[START]

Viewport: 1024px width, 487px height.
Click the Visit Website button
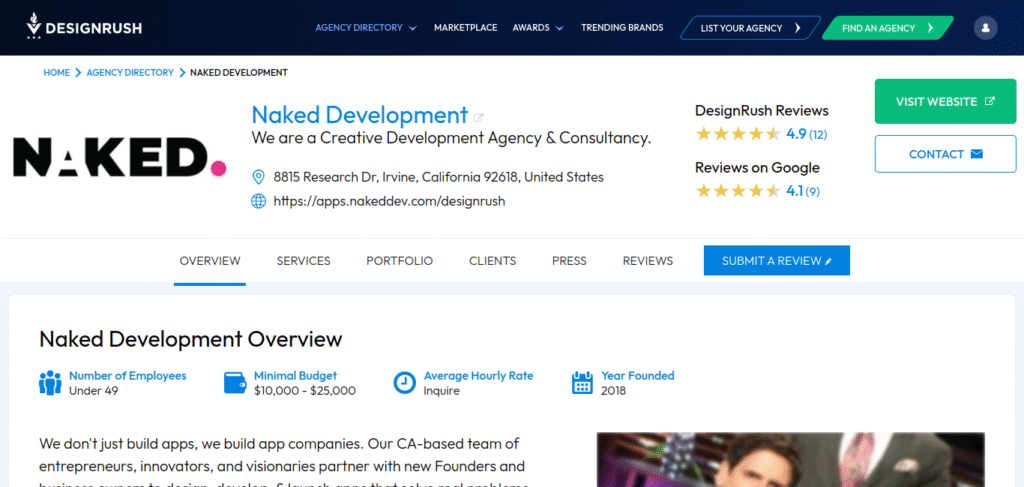tap(945, 102)
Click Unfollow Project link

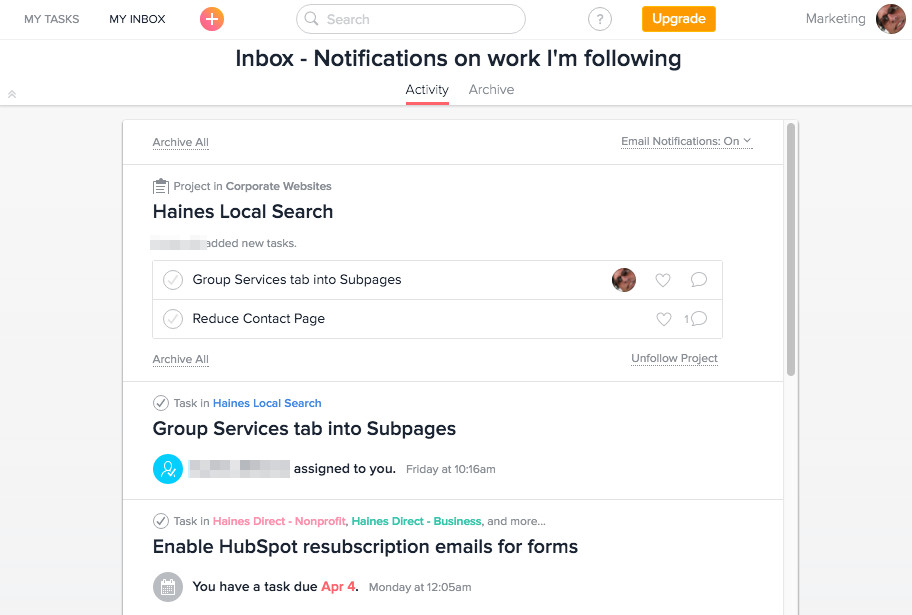click(674, 358)
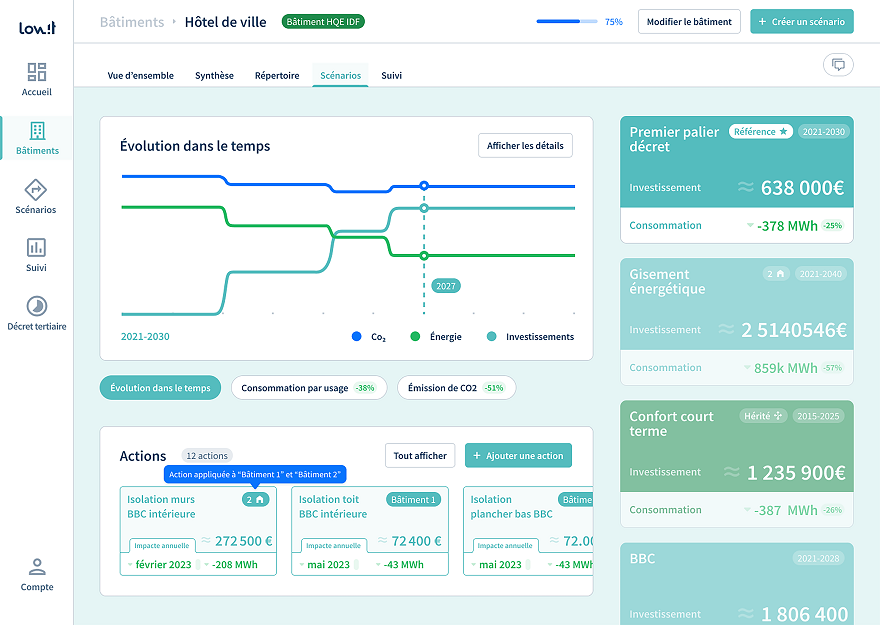Open the Répertoire tab
Viewport: 880px width, 625px height.
[277, 76]
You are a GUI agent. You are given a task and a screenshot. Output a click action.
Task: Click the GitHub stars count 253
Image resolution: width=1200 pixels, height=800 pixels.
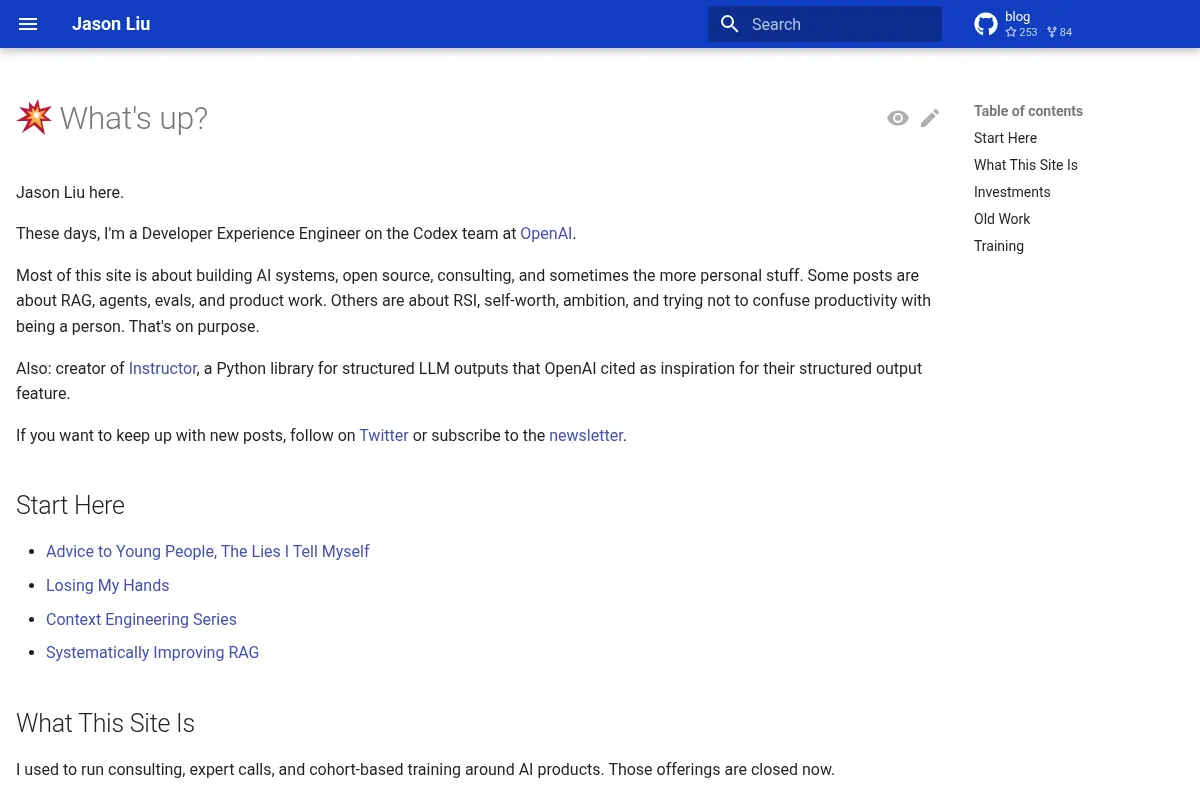1021,32

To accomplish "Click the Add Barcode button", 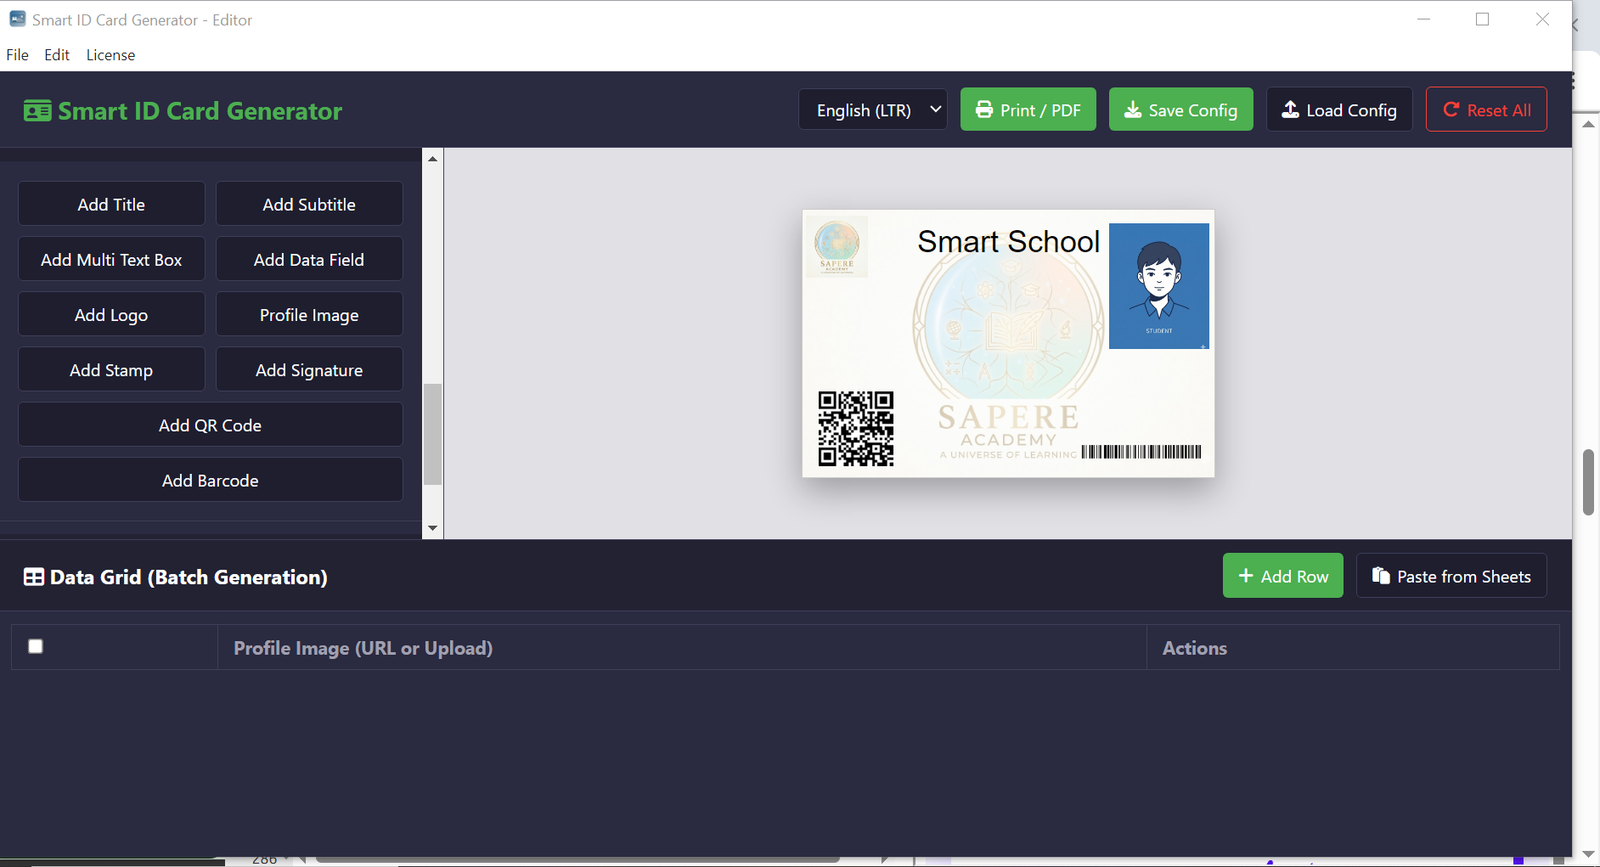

[END]

### YOUR TASK
Convert every non-blank line of the rows above into a Markdown table with the columns "No." and "Text," numbering the lines in order and omitting the pictures.

### ANSWER TO THE EXERCISE
| No. | Text |
|---|---|
| 1 | Viewport: 1024px width, 487px height. |
| 2 | Click the Visit Website button |
| 3 | tap(945, 102) |
| 4 | Click Unfollow Project link |
| 5 | click(674, 358) |
| 6 | Open the Répertoire tab |
| 7 | Viewport: 880px width, 625px height. |
| 8 | [277, 76] |
| 9 | You are a GUI agent. You are given a task and a screenshot. Output a click action. |
| 10 | Task: Click the GitHub stars count 253 |
| 11 | Image resolution: width=1200 pixels, height=800 pixels. |
| 12 | 1021,32 |
| 13 | To accomplish "Click the Add Barcode button",  |